** Opening SUPPLIED MATERIAL block **
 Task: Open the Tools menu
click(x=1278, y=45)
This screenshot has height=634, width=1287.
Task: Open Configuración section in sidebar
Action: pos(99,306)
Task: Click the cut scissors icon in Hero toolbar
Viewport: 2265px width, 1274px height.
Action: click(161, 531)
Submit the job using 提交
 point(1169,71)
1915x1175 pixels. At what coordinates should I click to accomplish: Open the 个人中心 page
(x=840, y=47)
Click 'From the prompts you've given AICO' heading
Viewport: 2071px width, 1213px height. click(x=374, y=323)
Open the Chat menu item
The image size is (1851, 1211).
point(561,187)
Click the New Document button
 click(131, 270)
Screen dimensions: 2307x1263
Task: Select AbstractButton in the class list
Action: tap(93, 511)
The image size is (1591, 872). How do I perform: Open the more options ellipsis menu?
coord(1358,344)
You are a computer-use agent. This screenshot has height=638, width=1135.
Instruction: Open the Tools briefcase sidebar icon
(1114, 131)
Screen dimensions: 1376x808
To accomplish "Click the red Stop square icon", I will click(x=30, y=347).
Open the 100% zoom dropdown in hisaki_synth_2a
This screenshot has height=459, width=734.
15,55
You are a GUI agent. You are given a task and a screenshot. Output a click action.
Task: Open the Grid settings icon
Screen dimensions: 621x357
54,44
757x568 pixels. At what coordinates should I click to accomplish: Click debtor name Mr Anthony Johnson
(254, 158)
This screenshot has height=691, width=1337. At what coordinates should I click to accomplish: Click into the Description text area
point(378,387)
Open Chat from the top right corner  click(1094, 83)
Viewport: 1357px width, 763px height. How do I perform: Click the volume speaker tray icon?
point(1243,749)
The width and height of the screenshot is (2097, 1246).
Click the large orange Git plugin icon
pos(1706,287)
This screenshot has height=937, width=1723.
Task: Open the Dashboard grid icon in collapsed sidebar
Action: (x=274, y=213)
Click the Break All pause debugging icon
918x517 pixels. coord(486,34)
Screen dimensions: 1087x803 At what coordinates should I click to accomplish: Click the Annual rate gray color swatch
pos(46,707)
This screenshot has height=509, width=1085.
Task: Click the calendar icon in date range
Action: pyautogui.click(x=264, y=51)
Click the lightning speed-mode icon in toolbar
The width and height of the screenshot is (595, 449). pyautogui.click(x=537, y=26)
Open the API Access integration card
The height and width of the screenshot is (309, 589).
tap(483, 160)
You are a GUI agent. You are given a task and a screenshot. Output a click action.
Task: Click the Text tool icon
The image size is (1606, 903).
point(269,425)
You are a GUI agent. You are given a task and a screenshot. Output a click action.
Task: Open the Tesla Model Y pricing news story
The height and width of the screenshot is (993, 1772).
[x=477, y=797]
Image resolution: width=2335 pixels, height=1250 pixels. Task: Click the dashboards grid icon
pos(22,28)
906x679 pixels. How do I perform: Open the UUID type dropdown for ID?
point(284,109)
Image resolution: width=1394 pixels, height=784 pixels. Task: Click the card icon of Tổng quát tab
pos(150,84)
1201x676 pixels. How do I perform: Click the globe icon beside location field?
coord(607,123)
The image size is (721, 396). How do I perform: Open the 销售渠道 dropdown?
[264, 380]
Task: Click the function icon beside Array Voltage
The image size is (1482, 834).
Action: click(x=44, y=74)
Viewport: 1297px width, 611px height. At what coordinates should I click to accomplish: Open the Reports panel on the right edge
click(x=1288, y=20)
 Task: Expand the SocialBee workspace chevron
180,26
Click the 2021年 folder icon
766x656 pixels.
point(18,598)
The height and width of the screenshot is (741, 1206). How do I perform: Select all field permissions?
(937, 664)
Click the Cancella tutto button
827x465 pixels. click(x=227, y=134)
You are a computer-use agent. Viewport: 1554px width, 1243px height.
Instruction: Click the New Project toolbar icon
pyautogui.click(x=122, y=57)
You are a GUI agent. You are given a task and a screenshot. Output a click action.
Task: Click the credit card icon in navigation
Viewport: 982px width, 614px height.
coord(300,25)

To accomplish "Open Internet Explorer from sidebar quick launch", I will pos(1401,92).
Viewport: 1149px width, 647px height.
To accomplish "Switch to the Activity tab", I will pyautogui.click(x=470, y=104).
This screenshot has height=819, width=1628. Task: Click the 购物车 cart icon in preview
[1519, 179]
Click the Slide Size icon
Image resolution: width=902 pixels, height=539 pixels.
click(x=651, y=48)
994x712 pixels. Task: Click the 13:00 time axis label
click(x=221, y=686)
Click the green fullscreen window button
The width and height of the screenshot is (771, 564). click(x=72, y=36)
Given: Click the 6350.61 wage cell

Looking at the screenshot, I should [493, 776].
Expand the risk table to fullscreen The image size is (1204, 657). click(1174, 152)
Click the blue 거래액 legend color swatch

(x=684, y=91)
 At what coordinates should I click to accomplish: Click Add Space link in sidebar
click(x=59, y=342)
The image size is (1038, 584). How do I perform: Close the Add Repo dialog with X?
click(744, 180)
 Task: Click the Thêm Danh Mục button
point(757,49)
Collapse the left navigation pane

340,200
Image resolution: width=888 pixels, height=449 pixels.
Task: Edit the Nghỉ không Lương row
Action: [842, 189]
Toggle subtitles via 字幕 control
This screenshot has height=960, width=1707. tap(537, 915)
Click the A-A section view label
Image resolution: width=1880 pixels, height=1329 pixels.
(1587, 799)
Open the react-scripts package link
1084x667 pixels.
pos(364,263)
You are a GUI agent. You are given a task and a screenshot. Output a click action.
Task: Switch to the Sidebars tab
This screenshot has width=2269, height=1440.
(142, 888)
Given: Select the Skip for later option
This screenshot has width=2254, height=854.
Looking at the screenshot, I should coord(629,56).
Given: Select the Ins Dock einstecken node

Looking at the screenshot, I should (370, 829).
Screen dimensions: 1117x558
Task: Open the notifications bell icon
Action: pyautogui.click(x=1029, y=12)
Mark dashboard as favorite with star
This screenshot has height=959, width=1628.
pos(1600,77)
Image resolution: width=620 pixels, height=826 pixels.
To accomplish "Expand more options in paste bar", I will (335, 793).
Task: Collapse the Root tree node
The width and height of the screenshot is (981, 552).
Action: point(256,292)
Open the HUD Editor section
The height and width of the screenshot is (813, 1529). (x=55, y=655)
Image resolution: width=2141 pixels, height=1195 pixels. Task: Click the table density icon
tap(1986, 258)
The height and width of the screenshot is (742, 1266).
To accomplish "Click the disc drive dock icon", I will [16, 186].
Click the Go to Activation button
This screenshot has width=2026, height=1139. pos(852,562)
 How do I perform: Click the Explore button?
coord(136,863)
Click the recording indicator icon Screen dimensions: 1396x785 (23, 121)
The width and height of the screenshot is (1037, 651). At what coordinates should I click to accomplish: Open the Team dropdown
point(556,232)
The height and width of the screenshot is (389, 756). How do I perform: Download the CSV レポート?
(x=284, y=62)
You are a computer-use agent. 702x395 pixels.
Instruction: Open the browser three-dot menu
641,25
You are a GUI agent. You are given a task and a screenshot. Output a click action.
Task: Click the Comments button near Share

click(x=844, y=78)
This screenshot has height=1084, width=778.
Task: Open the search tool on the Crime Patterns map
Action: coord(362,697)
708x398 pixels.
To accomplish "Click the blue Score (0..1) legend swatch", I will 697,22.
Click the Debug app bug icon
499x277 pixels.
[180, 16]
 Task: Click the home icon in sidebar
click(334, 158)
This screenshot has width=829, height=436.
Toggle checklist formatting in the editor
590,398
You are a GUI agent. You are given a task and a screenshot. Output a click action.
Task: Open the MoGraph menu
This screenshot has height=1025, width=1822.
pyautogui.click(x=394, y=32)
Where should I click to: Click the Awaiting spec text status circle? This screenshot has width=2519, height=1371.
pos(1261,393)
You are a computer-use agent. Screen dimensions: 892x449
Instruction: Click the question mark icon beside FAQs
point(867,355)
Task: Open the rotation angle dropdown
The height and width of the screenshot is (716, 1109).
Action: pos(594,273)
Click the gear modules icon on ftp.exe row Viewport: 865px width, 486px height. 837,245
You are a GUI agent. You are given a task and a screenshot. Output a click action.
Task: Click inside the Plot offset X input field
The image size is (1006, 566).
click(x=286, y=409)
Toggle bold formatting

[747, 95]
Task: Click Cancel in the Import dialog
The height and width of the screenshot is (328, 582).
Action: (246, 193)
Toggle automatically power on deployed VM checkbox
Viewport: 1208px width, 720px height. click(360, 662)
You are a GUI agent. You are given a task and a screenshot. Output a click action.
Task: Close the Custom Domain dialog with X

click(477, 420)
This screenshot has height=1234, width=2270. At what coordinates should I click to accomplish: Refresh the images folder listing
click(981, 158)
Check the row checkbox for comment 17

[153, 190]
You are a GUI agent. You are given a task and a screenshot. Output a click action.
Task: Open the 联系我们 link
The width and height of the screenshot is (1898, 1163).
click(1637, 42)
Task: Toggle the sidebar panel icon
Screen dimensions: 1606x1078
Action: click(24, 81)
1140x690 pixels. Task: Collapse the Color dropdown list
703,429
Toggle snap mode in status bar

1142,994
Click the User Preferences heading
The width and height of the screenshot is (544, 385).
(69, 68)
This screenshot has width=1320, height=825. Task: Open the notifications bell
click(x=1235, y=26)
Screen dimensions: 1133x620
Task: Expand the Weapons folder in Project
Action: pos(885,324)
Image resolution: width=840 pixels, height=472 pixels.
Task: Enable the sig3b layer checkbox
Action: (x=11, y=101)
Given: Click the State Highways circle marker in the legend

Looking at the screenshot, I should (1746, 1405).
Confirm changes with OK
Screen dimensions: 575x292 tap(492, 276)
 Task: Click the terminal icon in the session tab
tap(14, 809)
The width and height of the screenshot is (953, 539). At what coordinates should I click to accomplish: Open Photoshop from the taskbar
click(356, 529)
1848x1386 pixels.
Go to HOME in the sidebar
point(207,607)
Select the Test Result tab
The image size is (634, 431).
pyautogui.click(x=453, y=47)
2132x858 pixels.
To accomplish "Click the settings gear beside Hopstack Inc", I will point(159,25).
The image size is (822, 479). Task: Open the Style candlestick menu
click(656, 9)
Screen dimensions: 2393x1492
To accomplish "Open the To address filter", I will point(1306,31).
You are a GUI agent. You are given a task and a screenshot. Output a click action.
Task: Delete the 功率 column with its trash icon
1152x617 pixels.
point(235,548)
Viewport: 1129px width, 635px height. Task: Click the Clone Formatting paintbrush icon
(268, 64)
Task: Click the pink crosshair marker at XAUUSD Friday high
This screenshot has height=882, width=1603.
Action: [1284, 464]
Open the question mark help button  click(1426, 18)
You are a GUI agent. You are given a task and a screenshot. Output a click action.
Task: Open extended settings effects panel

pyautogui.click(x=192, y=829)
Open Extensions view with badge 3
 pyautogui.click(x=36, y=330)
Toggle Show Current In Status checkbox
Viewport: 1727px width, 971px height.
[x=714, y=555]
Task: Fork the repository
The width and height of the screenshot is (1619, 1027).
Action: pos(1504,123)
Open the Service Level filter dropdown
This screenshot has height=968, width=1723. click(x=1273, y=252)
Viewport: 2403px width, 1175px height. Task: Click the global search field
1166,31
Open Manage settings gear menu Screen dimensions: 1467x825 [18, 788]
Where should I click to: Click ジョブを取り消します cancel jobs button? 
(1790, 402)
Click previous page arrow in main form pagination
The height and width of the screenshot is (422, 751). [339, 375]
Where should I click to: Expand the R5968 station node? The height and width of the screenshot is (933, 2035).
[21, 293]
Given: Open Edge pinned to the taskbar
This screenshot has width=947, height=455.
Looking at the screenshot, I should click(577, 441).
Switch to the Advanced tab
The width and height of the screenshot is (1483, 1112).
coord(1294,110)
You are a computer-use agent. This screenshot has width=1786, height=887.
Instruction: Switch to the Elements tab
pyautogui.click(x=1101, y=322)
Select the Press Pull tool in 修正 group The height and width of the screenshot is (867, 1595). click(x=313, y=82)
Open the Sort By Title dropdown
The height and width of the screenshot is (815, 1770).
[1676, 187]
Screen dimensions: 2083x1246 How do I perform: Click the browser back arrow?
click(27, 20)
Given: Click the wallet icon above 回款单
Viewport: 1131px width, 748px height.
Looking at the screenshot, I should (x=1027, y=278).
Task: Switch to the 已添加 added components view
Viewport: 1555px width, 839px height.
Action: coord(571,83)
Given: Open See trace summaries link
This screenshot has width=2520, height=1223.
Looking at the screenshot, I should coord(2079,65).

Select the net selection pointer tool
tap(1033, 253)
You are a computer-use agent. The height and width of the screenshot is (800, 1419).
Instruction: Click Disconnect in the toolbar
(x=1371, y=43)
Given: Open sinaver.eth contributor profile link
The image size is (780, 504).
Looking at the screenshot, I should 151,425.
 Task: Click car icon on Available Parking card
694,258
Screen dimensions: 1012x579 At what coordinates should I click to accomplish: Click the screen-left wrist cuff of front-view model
** Closing SUPPLIED MATERIAL block **
* **EXERCISE PROMPT**:
Beginning with the line holding "Viewport: 2403px width, 1175px" and ending with the line holding "Given: Open Edge pinned to the taskbar", write out the stretch of material above exactly; add no further lines.

* **RESULT OF THE EXERCISE**:
Viewport: 2403px width, 1175px height. Task: Click the global search field
1166,31
Open Manage settings gear menu Screen dimensions: 1467x825 [18, 788]
Where should I click to: Click ジョブを取り消します cancel jobs button? 
(1790, 402)
Click previous page arrow in main form pagination
The height and width of the screenshot is (422, 751). [339, 375]
Where should I click to: Expand the R5968 station node? The height and width of the screenshot is (933, 2035).
[21, 293]
Given: Open Edge pinned to the taskbar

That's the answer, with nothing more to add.